Quindi anche Neptune è prossimo al ritiro?
«Allora, la verità è che lui fa veramente fatica a non fare le gare, nel senso che si diverte come un matto: ogni volta che a casa c’è un camion lui si esalta per salirci sopra… ! Quindi quest’anno sicuramente lo centellinerò proprio come è accaduto la scorsa stagione, però lui sta benissimo fisicamente, si diverte molto e non vorrei metterlo in pensione troppo presto per non farlo avvilire».
Alcuni cavalli in effetti dopo la fine dell’attività agonistica sembrano soffrire la mancanza della gara, della trasferta, perfino del pubblico…
«Sì, io ho proprio questa sensazione con Neptune.
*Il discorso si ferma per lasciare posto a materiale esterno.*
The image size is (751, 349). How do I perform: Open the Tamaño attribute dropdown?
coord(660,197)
Lui è un entusiasta, un guerriero, gli piace da morire… Per cui aspetterò che il suo fisico dica che è meglio fermarsi, però tendenzialmente penso che andrà avanti ancora un po’, perché sta veramente bene e ha veramente voglia di farlo. Non vorrei che il ritiro alla fine gli facesse un effetto contrario… ».
Neptune fa poche gare e piccole, Connery ritirato… Lei si sente in una fase di ricostruzione? Come vede il suo futuro prossimo senza due campioni del genere?
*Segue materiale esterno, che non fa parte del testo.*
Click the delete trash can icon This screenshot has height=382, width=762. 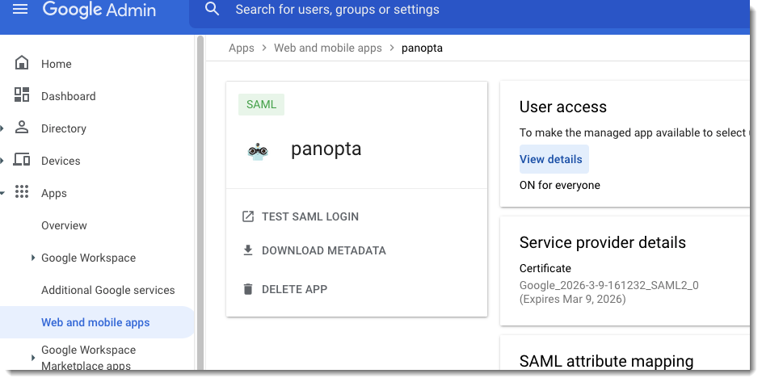point(248,289)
«Più che altro devo dire che loro sono stati cavalli che mi hanno permesso di accedere a gare meravigliose e di fare esperienze stupende, ma forse con anche una situazione di poca maturità e di poca consapevolezza agonistica da parte mia. Perché mi ci sono trovato, ma forse non ero nemmeno pronto davvero per fare quelle cose… ».
Invece adesso?
«Adesso sto lavorando un discreto numero di cavalli giovani e promettenti e mi sto godendo molto di più la loro preparazione per arrivare a quel tipo di competizioni, con una consapevolezza diversa, più matura, più profonda di quanto accaduto in passato. E sono convinto che torneremo molto presto ad affrontare le grandi gare».
Lei ha un approccio sempre molto profondo circa gli aspetti psicologici del rapporto uomo-cavallo e quindi anche del rapporto uomo-sport: si sente ridimensionato nel non poter più affrontare da protagonista le grandi gare, ne soffre oppure la cosa le è indifferente?
«Direi che competere ad alto livello è sicuramente bello, bellissimo, ma adesso mi sto veramente godendo il percorso che sto facendo con i miei attuali cavalli, addestrarli, farli crescere… forse tutto questo mi dà soddisfazione più della gara di alto livello».
Però ha bisogno anche di quello, oppure no?
«No, direi proprio di no. Mi fa piacere e sarò contento se ci sarà l’occasione, però no: non sento quel tipo di bisogno. Non lo sento come un bisogno, cioè».
Volendo descrivere Connery cosa direbbe?
«La nostra è stata un’amicizia molto forte, e naturalmente continua a esserlo. Lui è un cavallo che aveva un sacco di problemi, di stress, di paure… in teoria non aveva neanche tutti i diritti per arrivare a fare quello che ha poi fatto, sulla carta non sembrava avere quei mezzi e quella capacità… In realtà poi è nata una specie di magia tra noi, una complicità un po’ speciale che ci ha permesso di fare delle cose un po’ al di fuori delle nostre possibilità. Lui mi ha aiutato tanto a capirlo, a rendermi empatico, a capire le sue esigenze… mi ha migliorato come cavaliere e anche come persona. Questi cavalli mi hanno arricchito dal punto di vista umano, per me sono stati davvero speciali».
Intende Jesus, Neptune e Connery?
«Loro sono i tre più conosciuti nel grande sport, ma tutti i cavalli un po’ particolari che mi sono capitati mi hanno veramente indotto a un grande lavoro di introspezione su me stesso, nel cambiare i miei atteggiamenti, le mie priorità, il mio modo di pormi nei loro confronti, è stata una bella scuola di vita».
L’hanno fatta diventare quindi una persona migliore…
«Sicuramente sì. Costruire un binomio è qualcosa che migliora senza dubbio la crescita personale, sotto tutti i punti di vista. C’è sempre da imparare, con i cavalli… ».